On 17 May 2019, the Competition Tribunal (the “Tribunal”) handed down two decisions for the enforcements actions initiated by the Competition Commission (the “Commission”), comprising Competition Commission v Nutanix Hong Kong Limited and Others [2019] HKCT 2 and Competition Commission v W. Hing Construction Company Limited and Others [2019] HKCT 3. Both cases involved breach of the first conduct rule which prohibits any agreement that has an anti-competitive “object” or “effect”. This article is on the case of Competition Commission v Nutanix Hong Kong Limited and Others. The prohibition is stipulated under s.6 of the Competition Ordinance (Cap. 619 of the Laws of Hong Kong) (“CO”), which provides:-

“(1) An undertaking must not—

(a)     make or give effect to an agreement;

(b)     engage in a concerted practice; or

(c)     as a member of an association of undertakings, make or give effect to a decision of the association,

if the object or effect of the agreement, concerted practice or decision is to prevent, restrict or distort competition in Hong Kong.

Background

In this case, the Commission contends that the respondents, in their conduct in relation to a call for tenders for the purchase of IT equipment instigated by the Hong Kong Young Women’s Christian Association (“YWCA”), each contravened the first conduct rule in that their conduct constituted “bid-rigging” and therefore amounted to “serious anti-competitive conduct”.

In July 2016, in response to YWCA’s invitation to tender for the supply and installation of a cloud-based server system produced by Nutanix Hong Kong Limited (“Nutanix”), BT Hong Kong Limited (“BT”) submitted a bid. YWCA’s procurement policy required a minimum of five bids for the tender. Where fewer than five bids were received, special approval would be required before the contract could be awarded. As only one bid was received from BT, the first tender failed.

For the second tender, Hung (“Hung”), a territory account manager of Nutanix, agreed with Chan, a technical pre-sales manager of BT (“Chan”), that Hung would obtain four “dummy bids” from friendly Nutanix channel partners. Chan gave BT’s completed tender documents including the bid prices to Hung. Hung then prepared bids for SiS International Limited (“SiS”), Innovix Distribution Limited (“Innovix”), Tech-21 Systems Limited (“Tech-21”) and another IT company with substantially higher bid prices than BT’s, and separately agreed with Shek, product manager of SiS (“Shek”), Siu, product manager of Innovix (“Siu”), Steve Ng, sales manager of Tech-21 (“Steve”) and a friend from the other IT company to sign the bids which he arranged to be submitted. In addition to the bid submitted by BT and pursuant to these agreements, SiS, Innovix and Tech-21 each submitted a dummy bid to YWCA.

Decision

Agreement between Nutanix and BT

From the totality of the evidence, the Tribunal held that Hung and Chan came to an arrangement to procure four “dummy bids” (i.e.
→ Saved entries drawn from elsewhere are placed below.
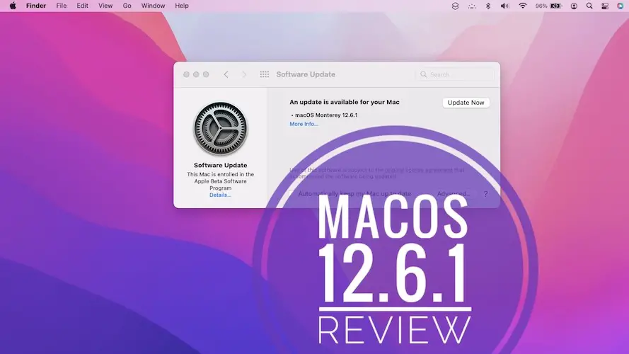629x354 pixels.
Task: Open the Apple menu logo
Action: click(x=13, y=6)
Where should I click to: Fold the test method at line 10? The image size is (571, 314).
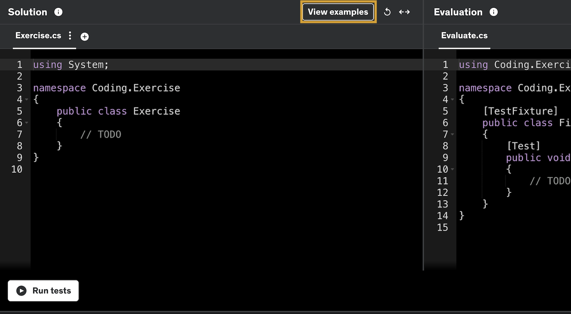452,169
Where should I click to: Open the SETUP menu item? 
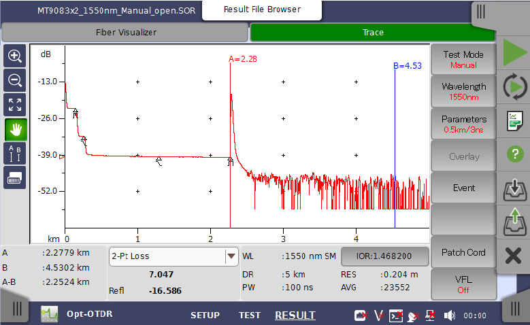[204, 315]
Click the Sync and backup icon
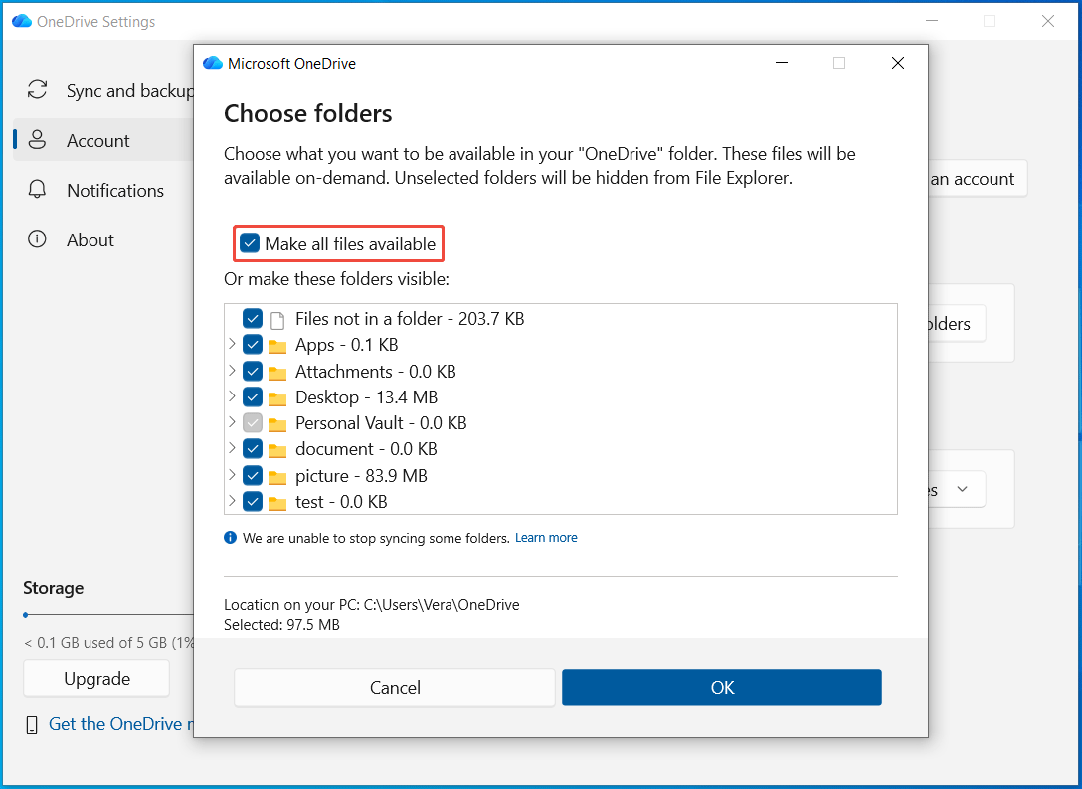 coord(37,89)
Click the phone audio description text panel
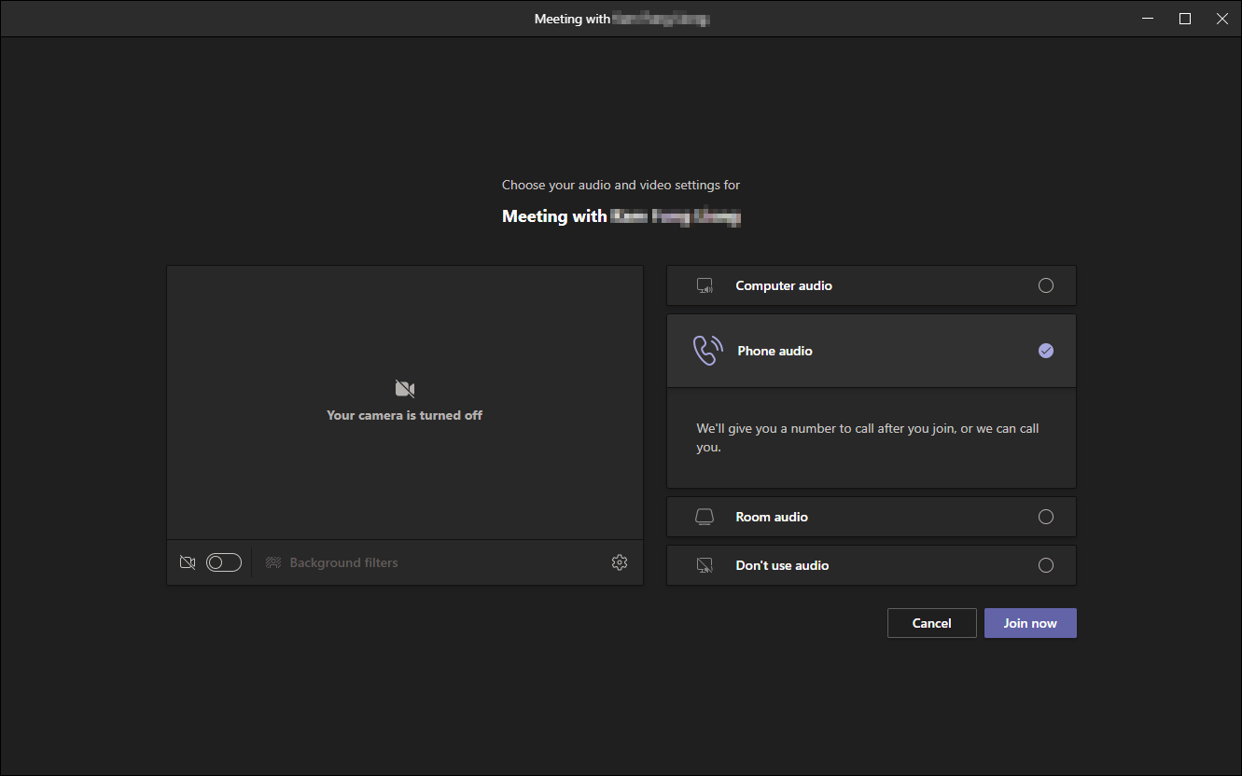Screen dimensions: 1242x776 tap(871, 437)
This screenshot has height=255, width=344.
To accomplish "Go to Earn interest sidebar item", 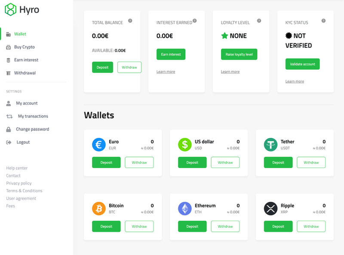I will [26, 60].
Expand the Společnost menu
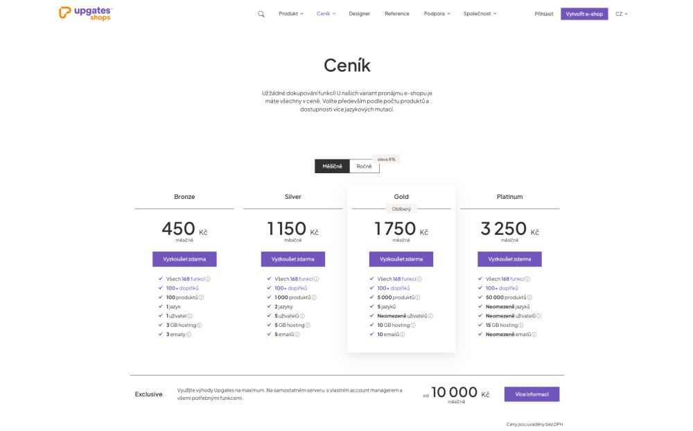Screen dimensions: 693x431 click(480, 14)
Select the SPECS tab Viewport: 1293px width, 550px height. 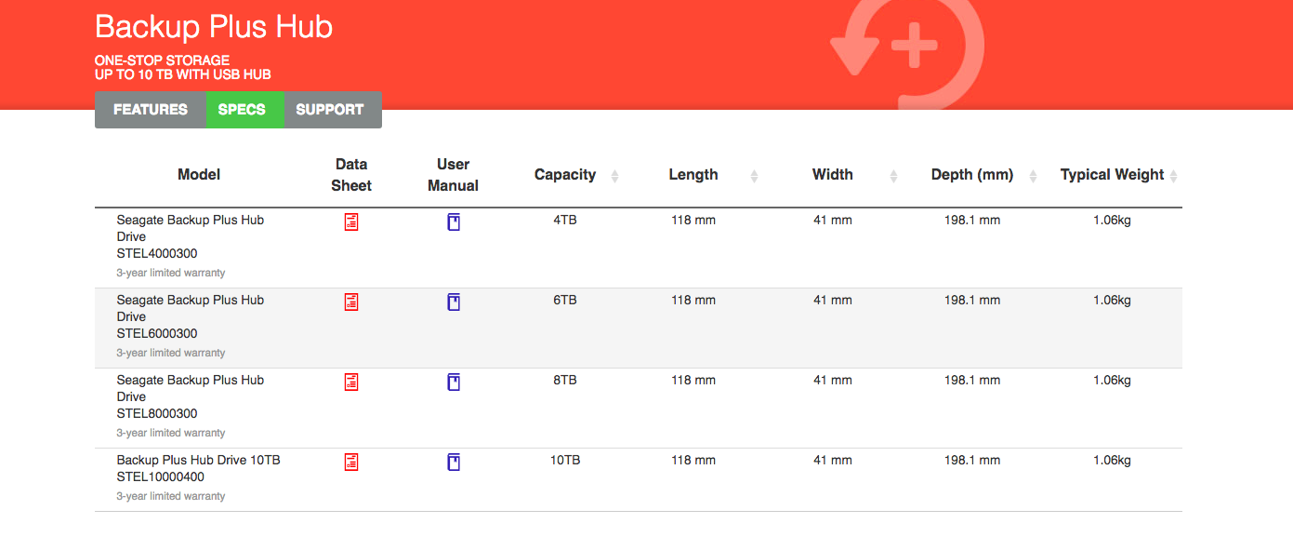(x=242, y=110)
SiS, Innovix, Tech-21 and another IT company) to make up the numbers to ensure that the second tender of YWCA would not be aborted. The email correspondence between Chan and Hung demonstrated that Chan had not only provided commercially confidential information (including BT’s own bid prices) to Hung, assisted in preparing tender documents for the intended dummy bids, but had also requested Nutanix’s channel partners to submit bids with a “mark-up (of) at least 30%”. Evidence also showed that Nutanix was very keen to ensure BT would win the tender with YWCA, repeatedly asking how they can assist BT to win the bid.

It was thus clear Chan and Hung were of the mindset that bids were not intended or supposed to win, and was submitted to ensure BT would win the bid. Chan stated he “deliberately changed the wording in each of the documents” because he “wanted to avoid having identical documents submitted, as that would arouse suspicion with YWCA”. Chan was clearly aware that his agreement with Hung was not acceptable and would fail to mislead YWCA if it was found out.

Agreement between Nutanix and SiS

The Tribunal found that pursuant to Hung’s agreement with Chan, Hung needed to procure Shek to submit a dummy bid in the name of SiS. At Hung’s request, Shek agreed to submit a bid in SiS’s name to YWCA just to make up the numbers to ensure the tender is valid. It was not genuinely submitted to compete in the tender. Neither of them had any intention or expectation that SiS’s bid would win as they knew that the bid prices had been provided by Hung at a mark-up to BT’s bid.

 

Agreement between Nutanix, BT and Innovix

Evidence demonstrated that pursuant to Hung’s agreement with Chan, Hung needed Siu’s help to submit a dummy bid to YWCA in the name of Innovix to make up the tender numbers. Siu knew that the bid for Innovix, in particular the bid prices, had been prepared by Hung without any reference to anyone in Innovix. All three of them knew that Innovix’s bid was not intended to win and was submitted solely to assist BT’s bid. The Tribunal held that there was a trilateral agreement between Nutanix, BT and Innovix for Innovix.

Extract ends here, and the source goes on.